The IRS announced Friday that it is targeting a group of high-income earners and corporations who have failed to pay their taxes in full — about 1,600 millionaires who owe hundreds of millions of dollars in unpaid taxes.
In addition to high-net-worth individuals, the IRS will focus on 75 large business partnerships that control an average of $10 billion in assets, he said. Those partnerships include hedge funds, real estate investment trusts and large law firms, all of which have particularly complex tax structures.
Driven by new funding: The tax agency was able to make the effort possible thanks to funding from the Inflation Reduction Act, which initially provided $80 billion over 10 years to grow IRS staff and technology, although some of the funding was redirected as part of the debt ceiling. agreement at the beginning of this year.
IRS Commissioner Daniel Werfel told reporters that the agency has been involved in a major recruitment drive since it was launched last year, and the expanded workforce is using new artificial intelligence tools to identify wealthy taxpayers who have “cut corners” or engaged in sophisticated tax avoidance schemes.
“This new compliance push makes good on the promise of the Inflation Reduction Act to ensure that the IRS holds our wealthiest filers accountable for paying the full amount they owe,” he said. Associated Press. “We will step up our enforcement efforts against those who pose a serious threat to our nation’s tax system, prevent the wealthy from paying their fair share, or forcefully sell incentives.”
The agency noted some successes earlier this year, including recovering $38 million in delinquent taxes from more than 175 high-income taxpayers.
Political situation: Republicans have bitterly complained about increased funding for the IRS and have tried to eliminate almost all of it, in some cases saying the money is used to hire thousands of armed tax agents, relentlessly targeting innocent families and small businesses. The debt ceiling and budget deal reached in June included a $1.4 billion budget cut for the IRS as well as an agreement to shift $20 billion to other agencies over the next two years.
Friday’s announcement pushes back against that GOP narrative and efforts to repeal the supplemental funding. Emphasizing the positive results so far, the agency he said. Focusing specifically on “high-income earners, partnerships, large corporations and promoters who abuse the country’s tax laws,” it clearly shows “a shift in focus from working-class taxpayers to the wealthy.”
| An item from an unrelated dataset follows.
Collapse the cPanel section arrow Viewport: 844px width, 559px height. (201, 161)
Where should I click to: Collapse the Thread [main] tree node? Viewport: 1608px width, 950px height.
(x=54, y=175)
However, the announcement is unlikely to satisfy anti-tax activists and their political allies. America’s Grover Norquist for tax reform — a tax-cut advocate saying he wants to block government funding is enough to “wash it down the drain” — warned that there’s always a risk the IRS could reverse it. Focus on the future. “This power and these resources allow them to go after what they want,” he told The Associated Press. “The next step is to go after anyone you want to target for political purposes.”
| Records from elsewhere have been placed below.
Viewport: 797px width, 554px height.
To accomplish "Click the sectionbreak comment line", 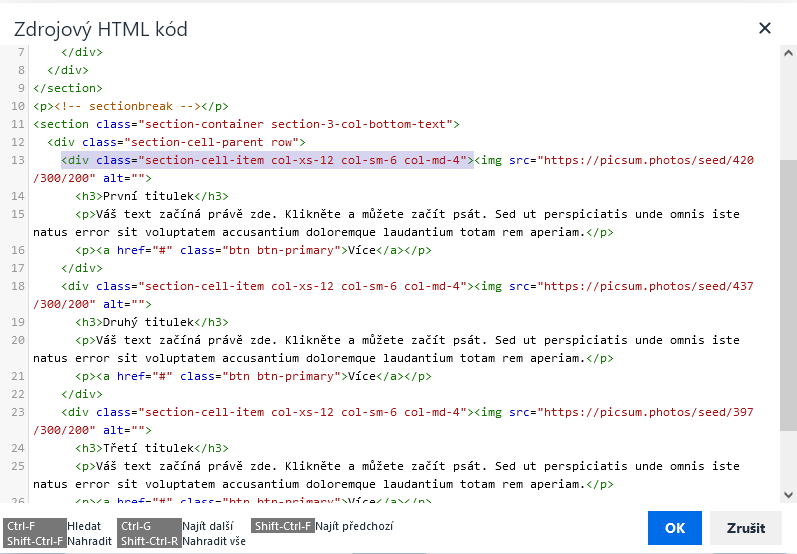I will [x=130, y=106].
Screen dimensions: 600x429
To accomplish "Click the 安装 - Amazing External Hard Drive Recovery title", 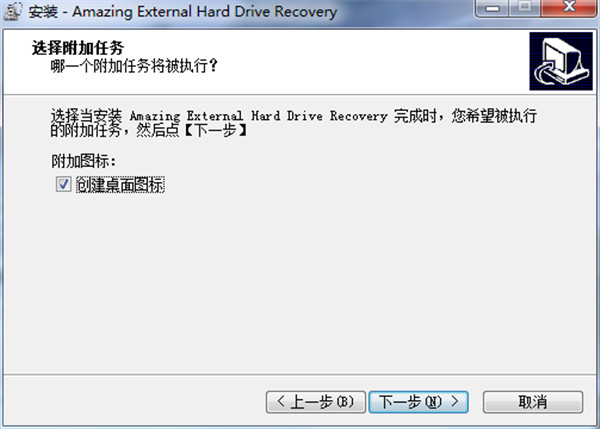I will [183, 11].
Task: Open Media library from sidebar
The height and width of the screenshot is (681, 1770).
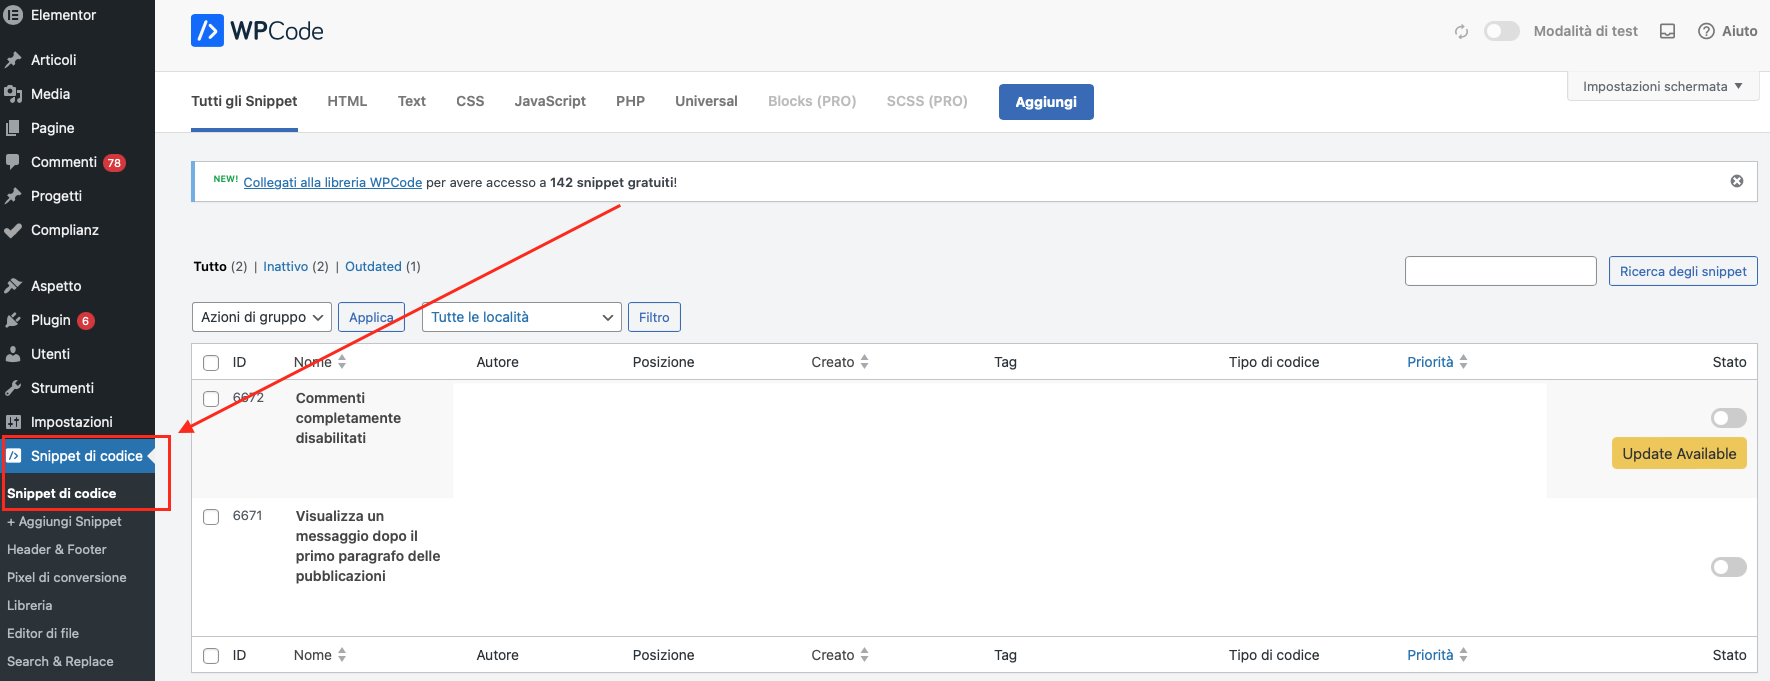Action: [50, 94]
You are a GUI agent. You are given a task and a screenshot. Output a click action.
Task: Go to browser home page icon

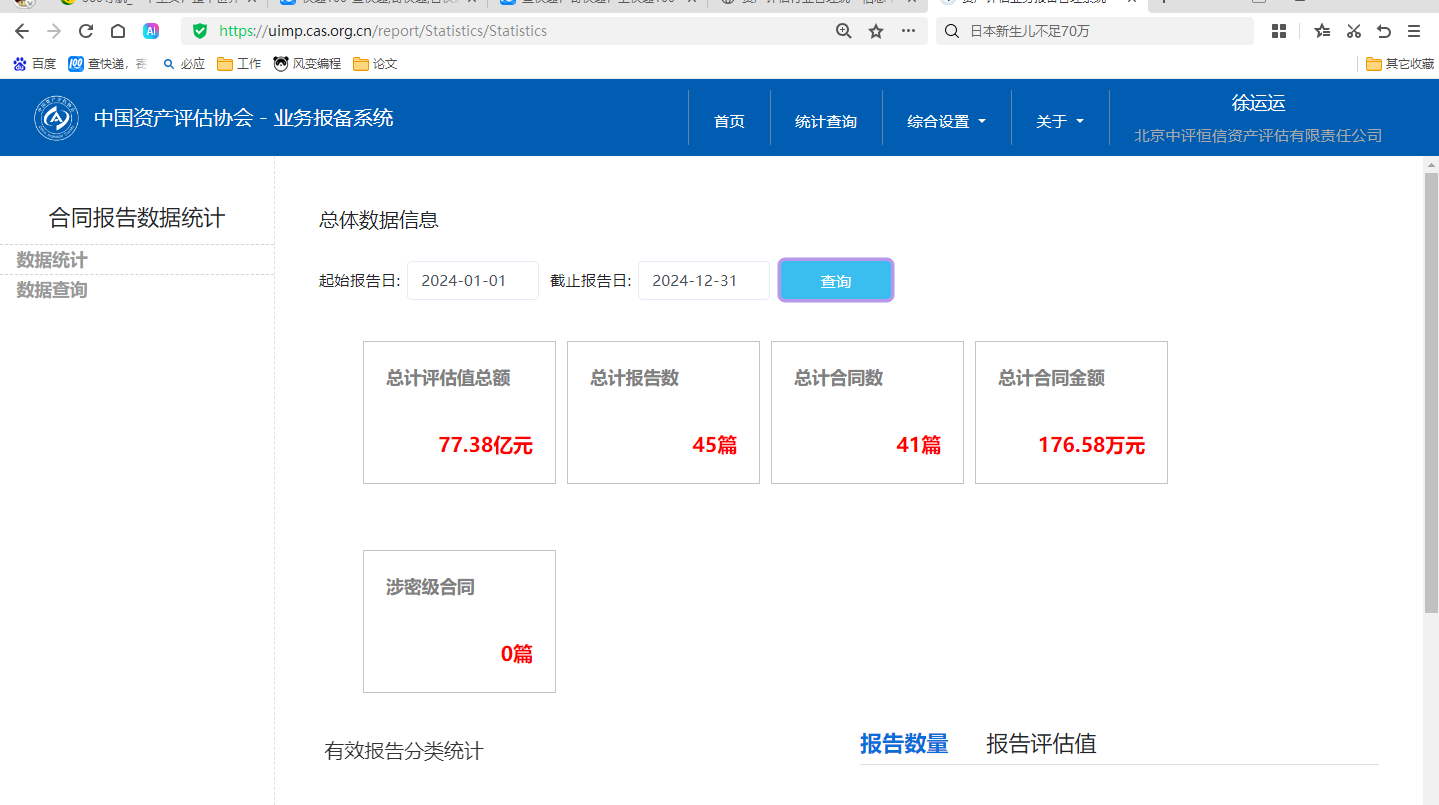point(118,31)
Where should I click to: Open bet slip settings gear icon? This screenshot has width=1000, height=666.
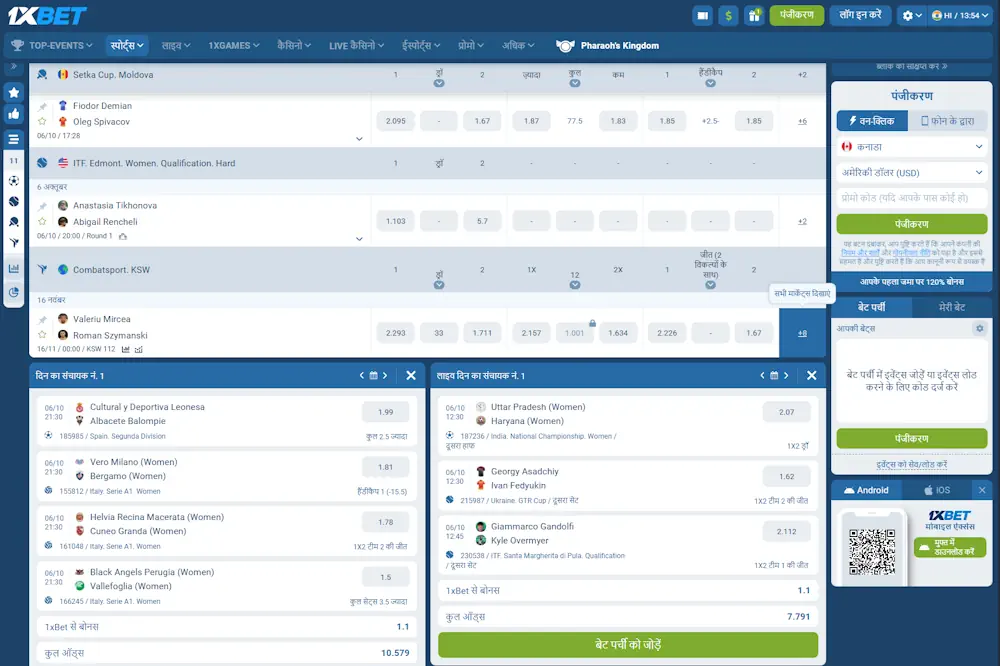click(x=979, y=328)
Still, the IRS will continue to make its case for the new approach, and Democrats will want to preserve what remains of the funding increase. House Majority Leader Steny Hoyer said, “I hope my Republican colleagues on the House Appropriations Committee will work with Democrats to ensure the IRS has the resources it needs to effectively fulfill its responsibilities and serve the American taxpayer.” They spoke The hill.